For every entry that follows, return the words exactly and omit any picture.
|---|
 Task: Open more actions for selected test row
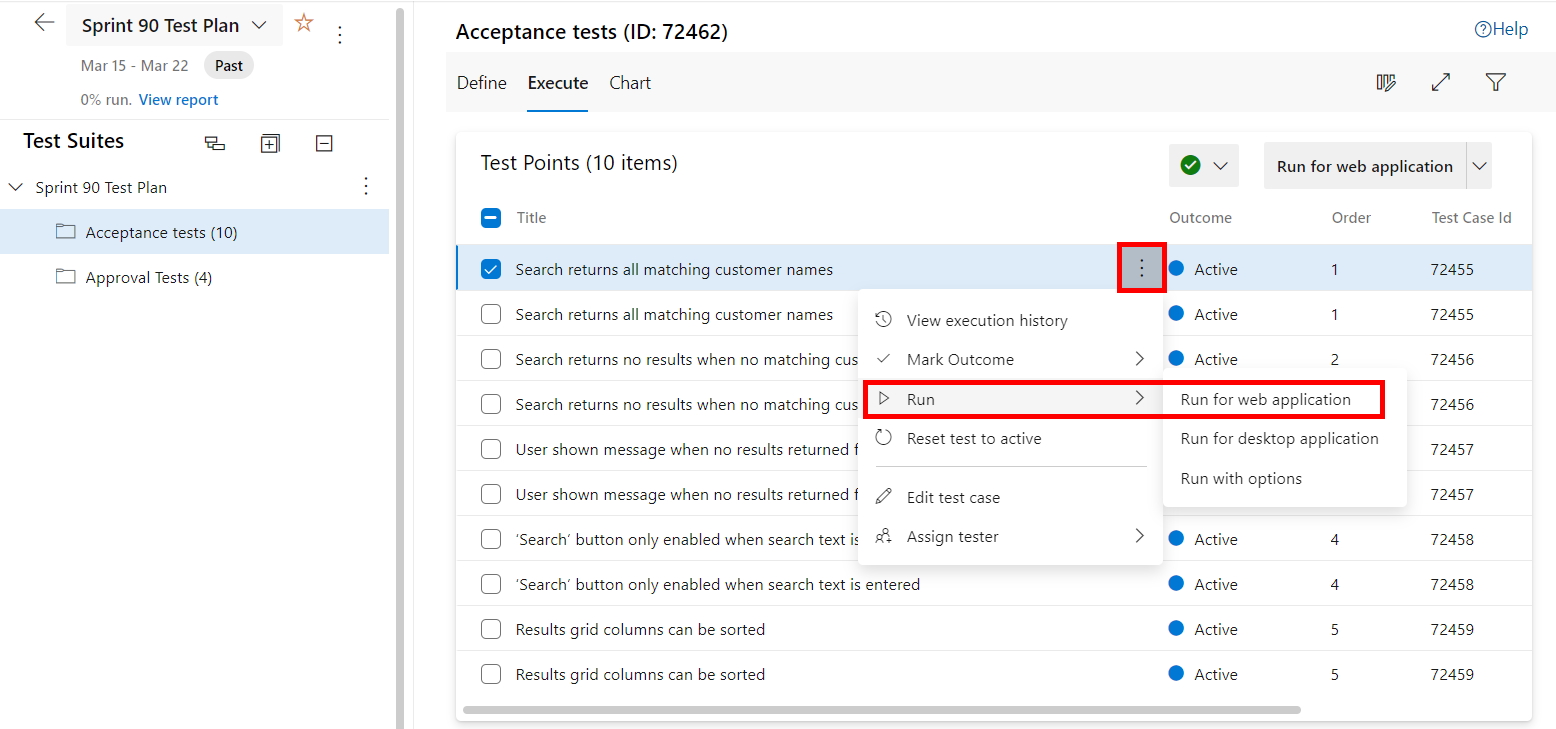coord(1141,268)
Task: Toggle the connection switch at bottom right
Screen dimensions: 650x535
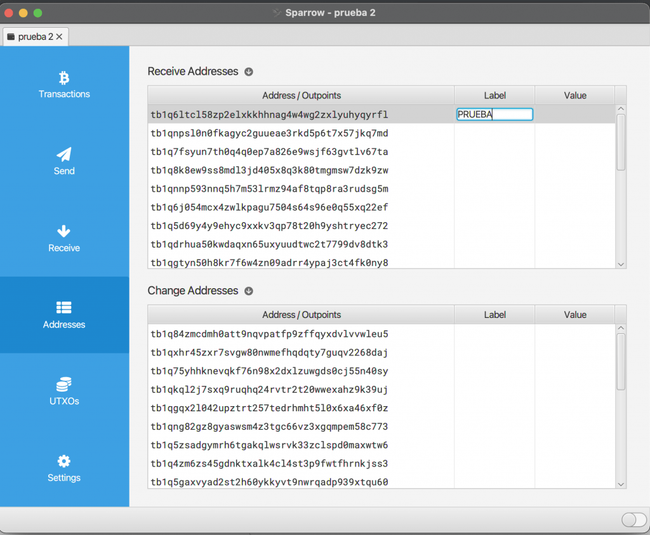Action: 633,520
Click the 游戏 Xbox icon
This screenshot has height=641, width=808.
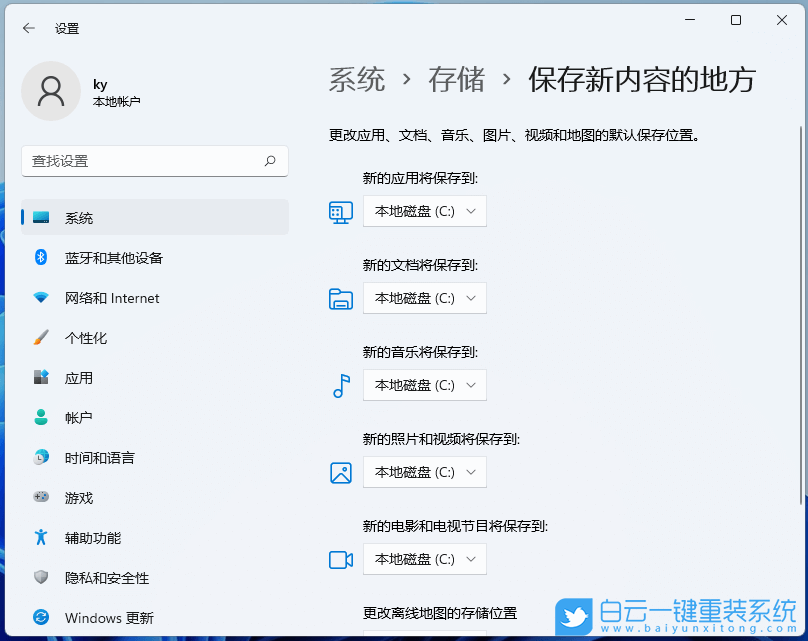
|---|
**Completed exercise**:
 Task: Open more actions for selected test row
coord(1141,268)
Task: Toggle the connection switch at bottom right
Screen dimensions: 650x535
Action: 633,520
Click the 游戏 Xbox icon
This screenshot has height=641, width=808.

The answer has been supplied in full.